* Written request
Copy each of the lines below word for word, without changing anything.

*** Records supplied ***

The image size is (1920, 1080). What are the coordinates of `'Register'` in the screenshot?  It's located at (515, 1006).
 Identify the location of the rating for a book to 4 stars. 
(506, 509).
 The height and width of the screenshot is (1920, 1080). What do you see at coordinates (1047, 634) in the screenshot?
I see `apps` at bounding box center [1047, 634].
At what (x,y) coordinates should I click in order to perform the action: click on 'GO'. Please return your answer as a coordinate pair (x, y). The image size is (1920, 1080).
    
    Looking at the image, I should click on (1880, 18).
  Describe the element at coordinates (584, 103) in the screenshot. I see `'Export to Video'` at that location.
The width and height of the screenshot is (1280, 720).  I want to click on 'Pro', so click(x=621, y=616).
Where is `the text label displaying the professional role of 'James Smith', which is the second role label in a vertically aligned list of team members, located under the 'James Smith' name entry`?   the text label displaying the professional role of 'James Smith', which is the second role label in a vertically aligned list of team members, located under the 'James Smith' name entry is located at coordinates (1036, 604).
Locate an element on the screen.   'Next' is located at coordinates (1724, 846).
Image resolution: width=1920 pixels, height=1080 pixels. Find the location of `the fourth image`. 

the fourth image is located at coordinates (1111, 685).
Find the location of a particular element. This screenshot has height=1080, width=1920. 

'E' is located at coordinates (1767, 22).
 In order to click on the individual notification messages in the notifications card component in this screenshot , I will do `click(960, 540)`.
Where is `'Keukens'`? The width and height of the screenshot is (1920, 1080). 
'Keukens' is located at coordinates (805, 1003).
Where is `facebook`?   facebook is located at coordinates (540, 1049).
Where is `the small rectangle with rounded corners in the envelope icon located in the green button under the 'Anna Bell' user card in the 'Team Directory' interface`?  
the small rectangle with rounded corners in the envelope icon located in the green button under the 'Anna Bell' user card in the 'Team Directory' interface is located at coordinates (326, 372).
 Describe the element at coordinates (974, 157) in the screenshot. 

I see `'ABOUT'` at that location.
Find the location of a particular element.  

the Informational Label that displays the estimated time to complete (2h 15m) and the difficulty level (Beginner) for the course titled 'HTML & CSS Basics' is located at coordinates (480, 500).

***

* Final result
The image size is (1920, 1080). What are the coordinates of `'Register'` in the screenshot?  It's located at (515, 1006).
 Identify the location of the rating for a book to 4 stars. 
(506, 509).
 The height and width of the screenshot is (1920, 1080). What do you see at coordinates (1047, 634) in the screenshot?
I see `apps` at bounding box center [1047, 634].
At what (x,y) coordinates should I click in order to perform the action: click on 'GO'. Please return your answer as a coordinate pair (x, y). The image size is (1920, 1080).
    
    Looking at the image, I should click on (1880, 18).
  Describe the element at coordinates (584, 103) in the screenshot. I see `'Export to Video'` at that location.
The width and height of the screenshot is (1280, 720).  I want to click on 'Pro', so click(x=621, y=616).
Where is `the text label displaying the professional role of 'James Smith', which is the second role label in a vertically aligned list of team members, located under the 'James Smith' name entry`?   the text label displaying the professional role of 'James Smith', which is the second role label in a vertically aligned list of team members, located under the 'James Smith' name entry is located at coordinates (1036, 604).
Locate an element on the screen.   'Next' is located at coordinates (1724, 846).
Image resolution: width=1920 pixels, height=1080 pixels. Find the location of `the fourth image`. 

the fourth image is located at coordinates (1111, 685).
Find the location of a particular element. This screenshot has height=1080, width=1920. 

'E' is located at coordinates (1767, 22).
 In order to click on the individual notification messages in the notifications card component in this screenshot , I will do `click(960, 540)`.
Where is `'Keukens'`? The width and height of the screenshot is (1920, 1080). 
'Keukens' is located at coordinates (805, 1003).
Where is `facebook`?   facebook is located at coordinates (540, 1049).
Where is `the small rectangle with rounded corners in the envelope icon located in the green button under the 'Anna Bell' user card in the 'Team Directory' interface`?  
the small rectangle with rounded corners in the envelope icon located in the green button under the 'Anna Bell' user card in the 'Team Directory' interface is located at coordinates (326, 372).
 Describe the element at coordinates (974, 157) in the screenshot. 

I see `'ABOUT'` at that location.
Find the location of a particular element.  

the Informational Label that displays the estimated time to complete (2h 15m) and the difficulty level (Beginner) for the course titled 'HTML & CSS Basics' is located at coordinates (480, 500).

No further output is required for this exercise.